Introduction
The article, “Timing of preoperative patient teaching” by Lepczyk, Hunt, and Rowley is a research paper that seeks to investigate the effects of timing of preoperative patient teaching on pre admission and post admission anxiety as well as knowledge levels.
The researchers start by justifying the purpose of the research. This justification lies in the fact that nurses need to come up with strategies to introduce cost effective preoperative teaching programs before introducing the hypothesis of their study.
The hypothesis assumes that if nurses give preoperative teaching at a time prior to admission to cardiac patients, the patients will experience less preoperative anxiety and have higher knowledge level as compared to those receiving preoperative teaching after admission. The article explains how the researchers proceeded with the subject matter under study.
The researchers subjected three samples of patients from two different hospitals to different conditions before subjecting the first group to pre admission preoperative teaching, the second one to post admission preoperative teaching and the last group to no preoperative teaching to act as a control of the study.
Theory
This article is based on nursing theory because the subject matter of the research directly touches on the role of nurses as parties charged with the responsibility of health care, which include preparing patients for a cardiac operation. The conceptual model used is related to nursing research because it involves study of the behavior of patients as a response to teaching administered to them (patients).
The article identifies the major concepts of the model and defines them well. The concepts that I think it identifies include; it uses three sample groups among which the third acts as a control; It subjects the first two groups to different conditions (pre admission and post admission teaching), and applies exclusion of patients whose response would not be based on what the researchers anticipated.
I solemnly think that the theory used does not have sufficient details because of its failure to satisfy the hypothesis for anxiety. The fact that patients from both groups had comparable anxiety levels instead of prior admission of patients experiencing less anxiety underscores my views. In addition, the response the article gives concerning this issue is more assumptive than factual.
Design
This design is of a questionnaire type given the approach it adopts in collecting information from the patients. According to the article’s contents of table, two questions seek to establish prior knowledge that a patient has regarding heart diseases and surgery. This qualifies the design to be a questionnaire.
The research question seeks to establish whether pre admission teaching of cancer patients would result in them having less anxiety and more knowledge than post admission ones. It is important to answer this question because only then, one can know whether the findings truly satisfy the hypothesis or not.
The threats to internal validity include presence of patients lacking fluency in written English hence hindering information gathering and presence of those requiring other surgery besides by-pass surgery hence calling for different or more pre admission teaching than others.
The threats to external validity include presence of patients requiring emergency surgery and former patients of heart surgery. Patients in both categories do not need pre admission teaching. In order to control this phenomenon, the researchers excluded the above four categories of patients from their study sample.
Sampling
The sampling used for the study is the random type for the researchers selected patients as they arrived in two different hospitals without adhering to a laid down procedure. This was the most appropriate sampling technique to use because it does not have elements of biasness. The article has described the sample characteristics well. The researchers divided the sample into three groups.

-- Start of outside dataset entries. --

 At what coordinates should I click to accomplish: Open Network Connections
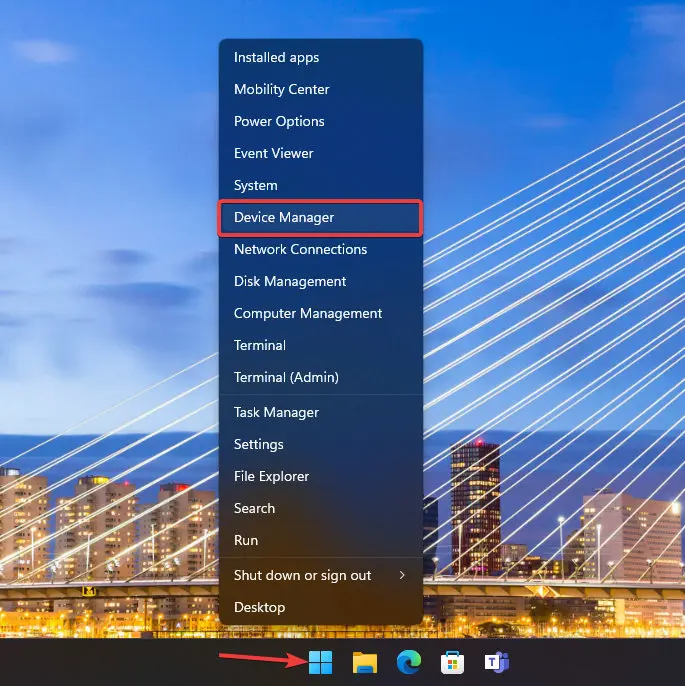300,249
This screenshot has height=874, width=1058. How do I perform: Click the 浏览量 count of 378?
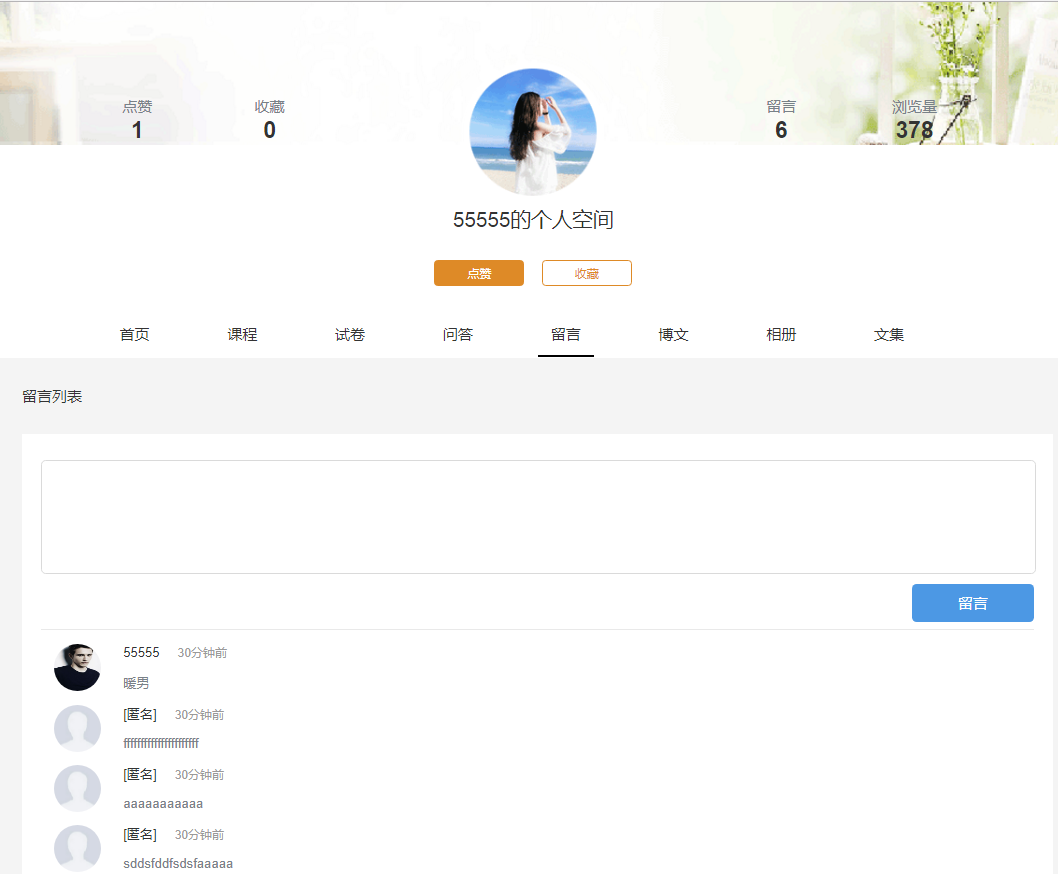(x=914, y=130)

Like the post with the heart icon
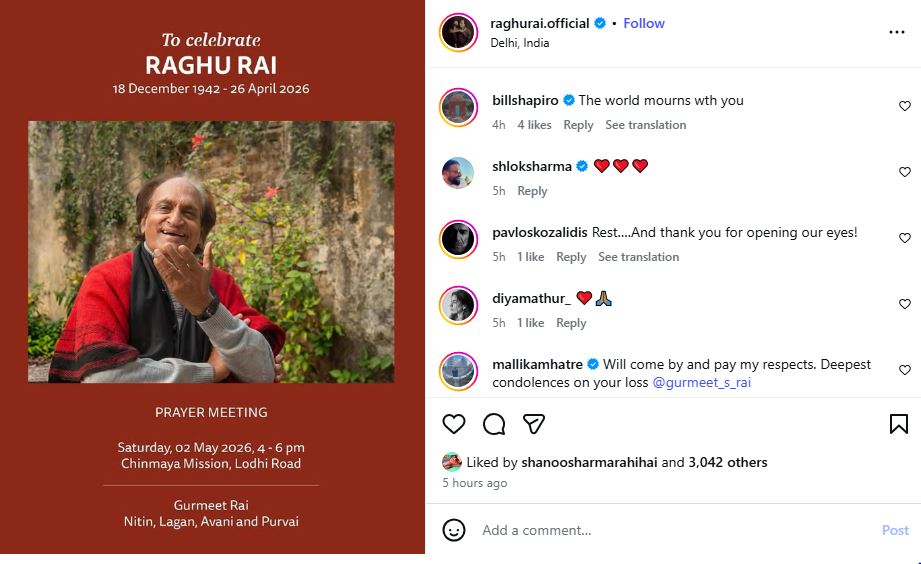(x=454, y=424)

The characteristic feature of the first sample was heart surgery patients subjected to pre admission teaching. The second group comprised of heart surgery patients subjected to post admission teaching while the third group which acted as a control incorporated patients who had not undergone either pre admission or post admission teaching.
The researchers identified limitations to generalizability; an element comes out vividly when one considers the general assumption the researchers considered, that surgeons did not give patients information about their conditions and as such, they only had knowledge they received during pre admission and post admission teaching.
This resulted in both groups of patients having comparable levels of anxiety, an outcome the researchers did not anticipate. The article has mentioned some elements of attrition. Finally, there are earlier researches in the same field that have produced differing results. The researchers of this article did not employ any strategies of retention or recruitment.
Conclusion
“Timing of preoperative patient teaching” is a good attempt towards explaining the relationship between time of administering teaching to a patient and his/her anxiety and knowledge level just before an operation.
This article is however limited in the manner in which it handles theory of the subject matter. The premature assumption it makes about transfer of knowledge by surgeons to their patients leads to unexpected results that do not confirm what the hypothesis stated.
Reference
Lepczyk, M., Hunt, E., & Rowley, C. (1990). “Timing of preoperative patient teaching”. Journal of Advanced Nursing, 15, 300-306.